Afterwards, the lights came up, and we were off again. We swept into the Green Room to greet the dancers. I held onto Frank's elbow, trying *hard* not to fall down. I endured about ten thousand "Hi, Nell Frances, how are you, this is Kathie" statements before collapsing onto the arm of the couch, working hard on sitting without slumping and hoping my feet would stop screaming.

"Hello, young lady," said the gentleman next to me on the couch, on whose shoulder I realized I had been steadying myself. "That's a very pretty necklace."

"Thank you," I said. "My boyfriend got it for me."

"Your boyfriend? My word, what a lucky fellow. That's right, you're here with Frank, aren't you? Did you enjoy the ballet?"

"Yes!" I said. Almost giddily happy to be able to talk to someone, I began explaining the transition from Classical music to Romantic music, and how unusual it was at the time to have such a heartfelt, noble story be based around a Scottish farmer and his wife. This was the result, I said, of burgeoning class resistance in France and other countries, leading eventually to the movement which toppled the monarchy.

"Hey Frank!" the man called across the Green Room to my boyfriend, who stood talking to two society women. "Where'd you find this one? She talks!"

"You like her?" Frank responded. "Graduated from St. John's two months ago. Cute, ain't she?"

The rest of the evening is kind of a blur. Somehow, I ended up back at my house, after some really raucous sex in the lobby of Frank's building (I took the dress off; he told me to leave the shoes on) and a quick shower in the locker room. I slept the sleep of the dead, and I do not think I have ever been more tired.

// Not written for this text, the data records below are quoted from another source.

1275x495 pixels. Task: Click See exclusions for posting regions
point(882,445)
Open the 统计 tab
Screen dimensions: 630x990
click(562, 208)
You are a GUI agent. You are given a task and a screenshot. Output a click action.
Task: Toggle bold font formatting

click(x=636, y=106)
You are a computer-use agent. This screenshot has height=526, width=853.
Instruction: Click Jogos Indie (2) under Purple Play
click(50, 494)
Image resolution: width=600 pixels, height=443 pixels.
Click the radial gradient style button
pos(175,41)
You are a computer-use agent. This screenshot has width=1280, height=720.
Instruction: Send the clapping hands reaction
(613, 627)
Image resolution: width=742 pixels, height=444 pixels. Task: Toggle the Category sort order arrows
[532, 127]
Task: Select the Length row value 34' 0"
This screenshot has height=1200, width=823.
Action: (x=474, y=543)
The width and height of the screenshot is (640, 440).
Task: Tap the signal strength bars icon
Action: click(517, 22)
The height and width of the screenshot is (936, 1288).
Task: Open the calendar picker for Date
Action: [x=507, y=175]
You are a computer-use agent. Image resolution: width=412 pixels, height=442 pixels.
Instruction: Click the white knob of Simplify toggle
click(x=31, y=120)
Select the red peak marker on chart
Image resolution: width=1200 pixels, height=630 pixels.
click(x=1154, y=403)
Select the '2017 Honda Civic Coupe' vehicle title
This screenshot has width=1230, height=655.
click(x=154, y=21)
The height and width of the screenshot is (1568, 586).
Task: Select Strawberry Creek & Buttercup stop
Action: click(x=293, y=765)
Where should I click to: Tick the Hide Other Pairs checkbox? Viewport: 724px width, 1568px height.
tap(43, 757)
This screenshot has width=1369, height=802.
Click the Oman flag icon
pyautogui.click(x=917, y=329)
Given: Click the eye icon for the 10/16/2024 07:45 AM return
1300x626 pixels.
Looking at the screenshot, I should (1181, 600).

Our relationship kind of fizzled out after that -- I met Frank's children, the eldest of whom was eleven and who stared at me with a cold gaze as she declared, "You can NOT be more than ten years older than me." I was there in his office when he was served with divorce papers, and learned that until that moment, he had still been a married man.

After that, I mostly dated geeks again. I felt more in my element, and the clothes were more comfortable. The red dress no longer fits me, and I never had occasion to wear it again. I left for college six weeks later, and took the shoes with me; I donated them to the costume department at the college.

Frank had been sure to take the diamonds off my neck the minute we were back in the car.